Little Red Cowboy Hat, also known to friends and family as Little Red, lived on a ranch in the wilds of the West. Not only was her hat red, but so was her hair.

One day her mother asked her to take a loaf of bread and a jar of cactus jelly to her grandmother, who was sick in bed. Heeding her mother’s advice not to wander off and to be careful of rattlesnakes, off she went across the desert on her buckskin pony.

As she rode, she spotted some gold poppies and blue lupines, and decided to stop and pick some for Granny. But there was a wolf lurking behind a cactus.

He tried to get her to take a ride with him, but she climbed astride her pony and galloped away as fast as she could go. (Good girl!)

When she reached Grandma’s house, she was surprised to see everything quiet and still. Usually Grandma was outside working, but not today. Grandma must be really, really sick.

Of course we all know what happens next. Little Red goes into the bedroom and has a scintillating conversation about eyes, ears, head, shoulders, knees and toes, and then the wolf leaps up to eat her. Or does he?

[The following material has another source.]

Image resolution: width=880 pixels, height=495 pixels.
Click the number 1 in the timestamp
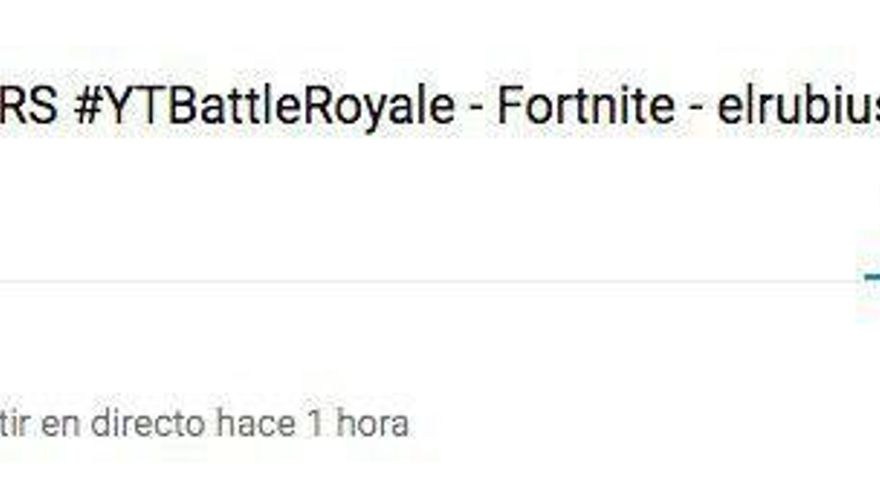click(x=315, y=424)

In barges Granny, an axe in her hands. The wolf made a break for the window, intimidated by the sight of an angry grandma. But Grandma’s not done – she grabs her rifle.

“Take that, you low-life lobo!” she shouts.

She and Red climb on their horses and together they chase the wolf across the desert, whirling their lassos. And they never had any problems with wolfs again.

I liked this story. My only complaint is this: in a story taking place in the Old West, shouldn’t the wolf have been a coyote instead? And then I could have given you all a pronunciation lesson. See, on a regular day, you’d say “cai-o-tee.” But while reading a western, you’d pronounce it “cai-oat.” That would have been more fun than a tangle of rattlesnakes, don’t you reckon?

(This book was published in 1997 by Henry Holt and was illustrated by Randy Cecil.)